Sunday, January 24, 2016


I picked up this Panasonic model RD-7433 at an estate sale for $3 a few years ago.  I tested it and found the turntable didn't work, but I thought I could tinker with it and get it going.  I liked the size of it and wanted to use it in my re-purposed mid century stereo console.

 It's probably from the late '60's and is made in Japan.

 As I mentioned, it is small; the platter is about the size of a 45 and an lp goes over the outside edge of the turntable.

It's final inspection was done by H. Kusugami.

Anyway, after I got it home, I found that the motor wasn't turning.  I could hear the transformer humming, but the motor shaft wasn't spinning.  I puttered around with it a bit, but couldn't get it going. I put it away and kind of forgot about it.  Last night, I was working on my Brother Stereo for another issue (the turntable was turning too quickly on 33 1/3).  I had good success with that repair, so I got to thinking about this turntable again.  I drug it out and pulled the platter.

The motor is located below with the shaft sticking out at the bottom left next to the black rubber wheel.  When the turntable is engaged, the rubber wheel butts against the motor shaft which is in turn in contact with the inside edge of the platter causing it to spin.  The shaft is stepped in varying thicknesses to allow for 33 1/3, 45 and 78 RPM.  Setting the speed raises or lowers the rubber wheel so it comes into contact with each part of the shaft.  Anyway, on to the motor.

The motor shaft should spin freely between your fingers.  This one wasn't, so I decided to take a shot at rebuilding the motor.

Taking the bottom off is just a matter of removing the screws in the 4 rubber feet.  You also need to remove the motor mounting screws which are the 3 that form a triangle around the motor shaft.

To remove these, you'll need a phillip's screwdriver on the top side and a socket on the nuts on the bottom side.  When you remove these bolts, 3 mounting shafts will fall out.  These help space the motor from the underside of the turntable.

Make sure you note which way the rotor mounts in the transformer housing.  If you get it reversed, the turntable will turn the wrong direction.  Cool for playing backward masking, but not so much your Journey album.

There are two bolts holding the rotor in place. Remove these and the stepped shaft.  The stepped shaft is held onto motor shaft with a set screw.

 The transformer and empty frame. 

 The rotor and end caps

Each end cap has a ball in it that rides on bearings.  As it turns out, these were frozen causing the motor to jam.  I sprayed them liberally with WD-40 and worked them back and forth with a small screw driver.  I then sprayed lubricating oil inside them and worked them some more.  I then blew them out with compressed air and applied a good dose of 3-in-1 oil.

This is the stepped shaft that mounts on the motor shaft.  You can see the 3 different thicknesses used for each turntable speed.

Once I reassembled the motor, it spun quite well and was no longer frozen.

Putting it all back together was an exercise in balance and control.
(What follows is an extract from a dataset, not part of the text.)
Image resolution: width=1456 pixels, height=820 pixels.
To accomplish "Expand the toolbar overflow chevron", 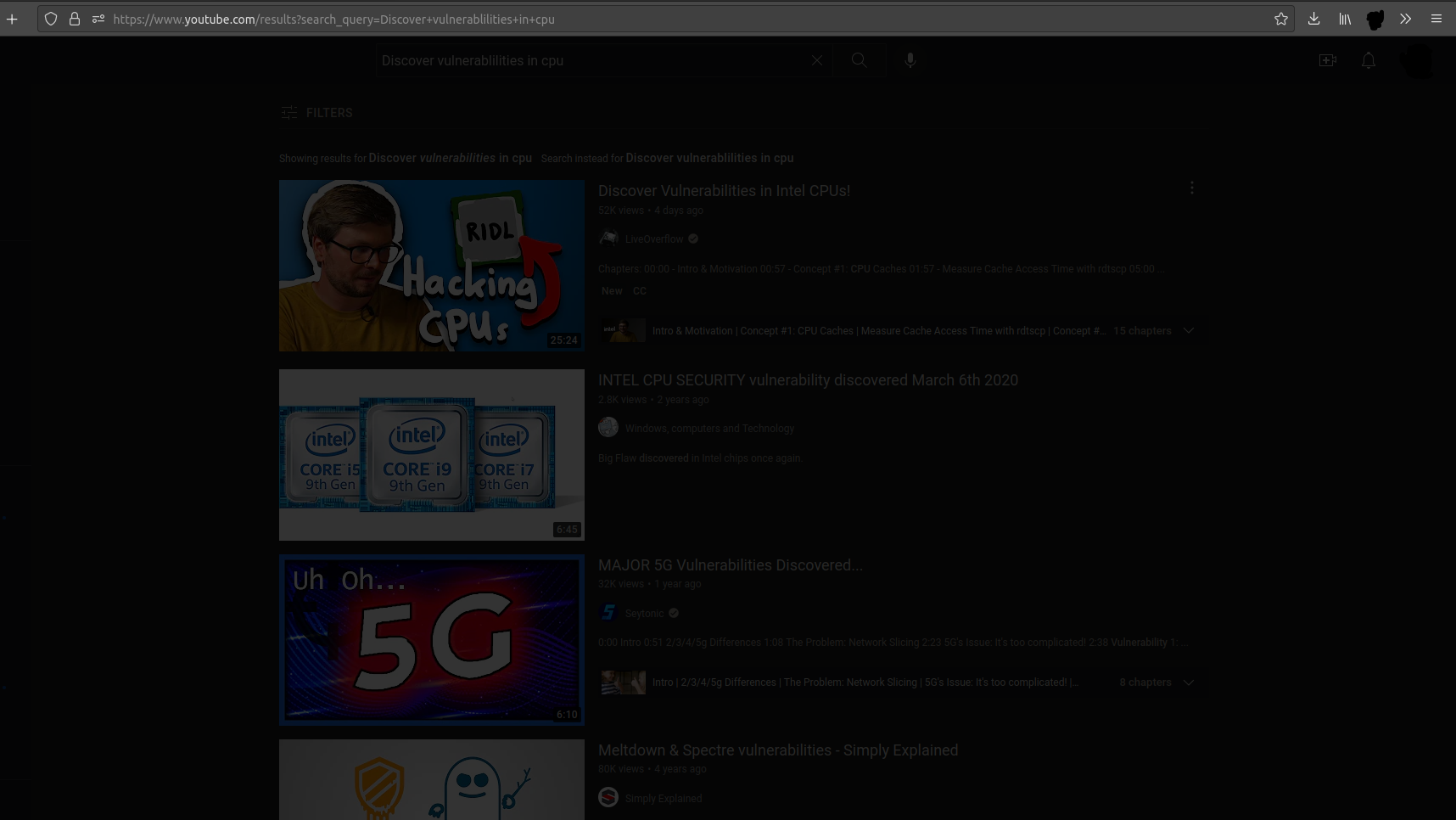I will [x=1405, y=19].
There's a metal plate that protects the plastic underside of the turntable from any heat from the motor.  I ended up marking the mounting bolt holes to make it easier for reassembly.

Then it's a matter of turning the turntable on its side and pushing the mounting bolts through their rubber grommets, sliding on the bushings (or spacers as I called them above), putting the motor back in place and threading on the nuts.

Once reassembled, the turntable worked great and I'm considering swapping out the Aiwa I currently have in my console.


  1. Well done.

    My experience is that dirt and moving parts are the most common culprit. Bearings gum up, contacts get corroded, lenses get cloudy, switches lose contact or get dirty.

    1. Yes, amazing what problems that can of Deoxit can solve.